Have you tried this?

isconcretetype(Vector{Union{Int64, String31}})
1 Like

Hello and welcome!

Don’t worry, your code probably works as expected. The problem is what you assume of your checks shown here. Let’s take it apart:

  1. Quoting the manual of isconcretetype: Determine whether type T is a concrete type, meaning it could have direct instances (values x such that typeof(x) === T). No specific value (either 12 or String31("foo")) will have the type Union{Int64, String31}. Either one, yes, but not the union (e.g., typeof(12) == Int64). So a union is never a concrete type.
  2. For the same reason, it will never be a bitstype. Its instances, however, can be values of bitstypes, just like 12 and String31("foo") are bits values:
julia> isbits(12) && isbits(String31("foo"))
true
  1. As for the last test, a type (Vector{Union{Int64, String31}} is just a type) is never a bits value, no wonder it returns false. The individual items in a vector of such type can and will be bits values:
julia> v = Vector{Union{Int64, String31}}(undef, 10);
julia> all(isbits, v)
true

So overall, you don’t need to worry about the performance of your code when using such a vector. You just need to be more careful with your checks :slight_smile:

HTH.

3 Likes

Hey HTH! A follow up to this would be how could I compress such a vector. Previously I was using Blosc to compress large vectors for file storage but now with the Union type I can no longer do that as the union type is not an isbits typel

Keep in mind that the performance of working with unions depends on the optimizations that the compiler performs, which can vary a lot depending on the size of the union (and the Julia version).

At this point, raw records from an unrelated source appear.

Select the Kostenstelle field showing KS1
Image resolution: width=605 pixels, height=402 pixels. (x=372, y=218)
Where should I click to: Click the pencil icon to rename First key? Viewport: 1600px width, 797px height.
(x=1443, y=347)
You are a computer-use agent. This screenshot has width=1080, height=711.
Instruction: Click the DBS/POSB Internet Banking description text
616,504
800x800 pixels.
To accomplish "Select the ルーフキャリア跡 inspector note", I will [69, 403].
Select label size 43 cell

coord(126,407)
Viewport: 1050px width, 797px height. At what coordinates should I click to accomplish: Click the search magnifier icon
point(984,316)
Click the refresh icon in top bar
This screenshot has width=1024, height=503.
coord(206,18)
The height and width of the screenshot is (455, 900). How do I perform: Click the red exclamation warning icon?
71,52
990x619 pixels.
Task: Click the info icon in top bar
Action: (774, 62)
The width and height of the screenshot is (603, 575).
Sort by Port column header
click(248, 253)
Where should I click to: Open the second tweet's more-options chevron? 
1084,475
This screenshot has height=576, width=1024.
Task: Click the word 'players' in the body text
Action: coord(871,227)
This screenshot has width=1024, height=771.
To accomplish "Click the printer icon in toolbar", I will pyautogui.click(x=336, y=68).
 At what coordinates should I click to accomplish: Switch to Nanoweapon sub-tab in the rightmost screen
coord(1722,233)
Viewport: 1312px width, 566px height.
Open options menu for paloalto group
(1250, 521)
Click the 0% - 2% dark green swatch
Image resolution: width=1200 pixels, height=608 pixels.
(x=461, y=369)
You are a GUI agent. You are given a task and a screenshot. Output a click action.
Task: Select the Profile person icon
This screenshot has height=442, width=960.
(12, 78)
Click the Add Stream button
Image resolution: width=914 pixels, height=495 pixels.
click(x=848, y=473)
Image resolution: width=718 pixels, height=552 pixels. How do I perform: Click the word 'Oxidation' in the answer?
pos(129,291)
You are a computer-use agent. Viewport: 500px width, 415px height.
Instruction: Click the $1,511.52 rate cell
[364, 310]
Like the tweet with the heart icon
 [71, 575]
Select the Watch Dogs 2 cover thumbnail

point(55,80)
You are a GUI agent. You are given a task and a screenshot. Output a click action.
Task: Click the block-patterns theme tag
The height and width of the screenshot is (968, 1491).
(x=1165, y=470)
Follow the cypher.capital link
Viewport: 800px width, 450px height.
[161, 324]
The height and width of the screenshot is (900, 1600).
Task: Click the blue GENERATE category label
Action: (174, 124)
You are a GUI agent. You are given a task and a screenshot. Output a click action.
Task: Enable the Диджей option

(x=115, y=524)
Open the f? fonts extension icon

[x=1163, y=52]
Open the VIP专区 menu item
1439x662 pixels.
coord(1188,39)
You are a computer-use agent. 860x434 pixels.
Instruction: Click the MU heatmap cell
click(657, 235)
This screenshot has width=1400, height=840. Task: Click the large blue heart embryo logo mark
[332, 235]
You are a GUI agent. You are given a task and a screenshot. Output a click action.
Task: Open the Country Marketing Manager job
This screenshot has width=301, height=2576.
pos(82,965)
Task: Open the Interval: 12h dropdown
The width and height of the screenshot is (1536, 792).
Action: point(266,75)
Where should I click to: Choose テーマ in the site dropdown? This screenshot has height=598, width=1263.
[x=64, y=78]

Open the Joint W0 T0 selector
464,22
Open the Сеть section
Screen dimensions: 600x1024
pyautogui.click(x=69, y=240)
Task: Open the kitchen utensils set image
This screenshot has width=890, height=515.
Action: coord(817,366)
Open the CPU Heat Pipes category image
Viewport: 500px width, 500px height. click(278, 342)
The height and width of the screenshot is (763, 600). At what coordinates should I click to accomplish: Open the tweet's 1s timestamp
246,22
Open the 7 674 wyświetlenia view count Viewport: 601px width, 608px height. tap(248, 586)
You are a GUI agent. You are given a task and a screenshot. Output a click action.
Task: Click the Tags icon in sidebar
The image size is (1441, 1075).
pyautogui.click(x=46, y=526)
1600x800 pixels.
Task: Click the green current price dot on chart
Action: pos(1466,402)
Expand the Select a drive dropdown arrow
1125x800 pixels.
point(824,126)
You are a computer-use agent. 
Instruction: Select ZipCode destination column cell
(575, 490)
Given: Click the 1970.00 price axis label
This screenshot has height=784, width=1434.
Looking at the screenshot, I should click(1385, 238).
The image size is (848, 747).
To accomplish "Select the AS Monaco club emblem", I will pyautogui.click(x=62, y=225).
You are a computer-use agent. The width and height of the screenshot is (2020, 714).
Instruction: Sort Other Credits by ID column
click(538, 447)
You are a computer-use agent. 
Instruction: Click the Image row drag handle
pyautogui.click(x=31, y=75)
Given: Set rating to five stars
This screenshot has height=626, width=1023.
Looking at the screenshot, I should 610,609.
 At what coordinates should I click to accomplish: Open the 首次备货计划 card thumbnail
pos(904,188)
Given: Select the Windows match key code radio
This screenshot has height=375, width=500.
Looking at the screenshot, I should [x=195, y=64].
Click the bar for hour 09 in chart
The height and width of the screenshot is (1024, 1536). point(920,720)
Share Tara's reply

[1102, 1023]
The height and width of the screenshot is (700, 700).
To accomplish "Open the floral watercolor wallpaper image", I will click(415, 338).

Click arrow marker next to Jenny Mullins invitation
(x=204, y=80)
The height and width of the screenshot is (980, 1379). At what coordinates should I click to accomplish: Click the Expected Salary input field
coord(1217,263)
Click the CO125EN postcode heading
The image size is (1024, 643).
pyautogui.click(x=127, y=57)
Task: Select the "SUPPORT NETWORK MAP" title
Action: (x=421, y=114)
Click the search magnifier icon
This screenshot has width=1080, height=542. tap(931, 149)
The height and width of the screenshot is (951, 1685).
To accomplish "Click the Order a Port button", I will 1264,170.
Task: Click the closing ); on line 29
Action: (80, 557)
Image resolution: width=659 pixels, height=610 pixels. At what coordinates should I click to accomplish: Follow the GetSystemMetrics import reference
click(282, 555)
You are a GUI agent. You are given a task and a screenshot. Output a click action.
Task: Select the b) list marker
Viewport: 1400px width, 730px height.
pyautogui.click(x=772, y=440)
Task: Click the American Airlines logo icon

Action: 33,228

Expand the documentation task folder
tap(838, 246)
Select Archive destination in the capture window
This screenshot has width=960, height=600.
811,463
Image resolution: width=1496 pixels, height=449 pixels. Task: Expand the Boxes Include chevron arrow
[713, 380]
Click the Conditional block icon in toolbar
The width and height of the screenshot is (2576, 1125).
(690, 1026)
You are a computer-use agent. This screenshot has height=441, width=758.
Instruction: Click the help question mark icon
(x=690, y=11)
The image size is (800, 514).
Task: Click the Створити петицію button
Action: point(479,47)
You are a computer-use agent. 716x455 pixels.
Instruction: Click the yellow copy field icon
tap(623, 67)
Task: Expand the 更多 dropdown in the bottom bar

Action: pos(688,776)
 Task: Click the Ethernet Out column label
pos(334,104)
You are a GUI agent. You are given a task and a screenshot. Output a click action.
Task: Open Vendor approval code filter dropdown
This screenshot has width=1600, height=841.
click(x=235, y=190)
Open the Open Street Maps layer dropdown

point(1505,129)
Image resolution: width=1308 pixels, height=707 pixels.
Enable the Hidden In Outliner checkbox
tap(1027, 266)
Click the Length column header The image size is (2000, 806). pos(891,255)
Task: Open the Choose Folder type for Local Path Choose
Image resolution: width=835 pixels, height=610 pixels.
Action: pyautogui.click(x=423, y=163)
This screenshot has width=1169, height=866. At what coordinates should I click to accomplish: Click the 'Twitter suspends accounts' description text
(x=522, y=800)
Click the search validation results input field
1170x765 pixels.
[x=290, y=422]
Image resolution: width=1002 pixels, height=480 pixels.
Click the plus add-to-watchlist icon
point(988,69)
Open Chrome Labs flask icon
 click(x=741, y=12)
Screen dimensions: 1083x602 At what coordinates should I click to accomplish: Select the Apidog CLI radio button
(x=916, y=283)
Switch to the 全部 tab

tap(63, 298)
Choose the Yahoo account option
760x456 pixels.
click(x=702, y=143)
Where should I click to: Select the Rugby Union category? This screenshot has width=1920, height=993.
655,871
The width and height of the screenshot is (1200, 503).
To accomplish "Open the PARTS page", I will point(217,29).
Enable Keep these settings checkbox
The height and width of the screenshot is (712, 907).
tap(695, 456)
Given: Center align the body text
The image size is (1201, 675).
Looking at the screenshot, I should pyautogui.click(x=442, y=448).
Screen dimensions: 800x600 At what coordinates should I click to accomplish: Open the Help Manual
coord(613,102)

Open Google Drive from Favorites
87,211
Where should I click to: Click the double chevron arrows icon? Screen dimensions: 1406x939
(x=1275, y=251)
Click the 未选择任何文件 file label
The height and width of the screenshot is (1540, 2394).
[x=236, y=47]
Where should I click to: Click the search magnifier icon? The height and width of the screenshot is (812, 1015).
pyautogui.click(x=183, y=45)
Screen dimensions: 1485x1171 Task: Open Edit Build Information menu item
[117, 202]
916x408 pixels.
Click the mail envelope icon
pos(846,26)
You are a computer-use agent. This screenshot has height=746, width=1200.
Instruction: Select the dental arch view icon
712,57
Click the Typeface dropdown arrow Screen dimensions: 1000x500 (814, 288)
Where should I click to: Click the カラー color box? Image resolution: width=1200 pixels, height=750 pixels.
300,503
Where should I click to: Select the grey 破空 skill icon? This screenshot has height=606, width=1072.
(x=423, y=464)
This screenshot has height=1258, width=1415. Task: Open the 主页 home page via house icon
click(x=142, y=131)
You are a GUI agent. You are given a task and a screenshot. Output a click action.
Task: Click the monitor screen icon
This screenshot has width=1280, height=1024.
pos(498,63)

Working with small unions can be very fast, but AFAIK large unions almost always incur a loss of performance. This is for example the time it takes to sum 1000 floats, displayed as a function of the element type of the vector they are stored in:

                                  ┌                                        ┐ 
                          Float64 ┤ 8.39198e⁻⁷                               
               Union{T1, Float64} ┤ 8.89393e⁻⁷                               
           Union{T1, T2, Float64} ┤ 8.9998e⁻⁷                                
       Union{T1, T2, T3, Float64} ┤■■■■■■■■■■■■■■■■■■■■■■■■■■■■■ 7.8316e⁻⁵   
   Union{T1, T2, T3, T4, Float64} ┤■■■■■■■■■■■■■■■■■■■■■■■■■■■■■ 7.9389e⁻⁵   
                                  └                                        ┘

So it seems that in this instance, working with unions of 3 types or less is optimized. (This is with Julia 1.8.5; I seem to remember that not so long ago only unions of 2 types were optimized).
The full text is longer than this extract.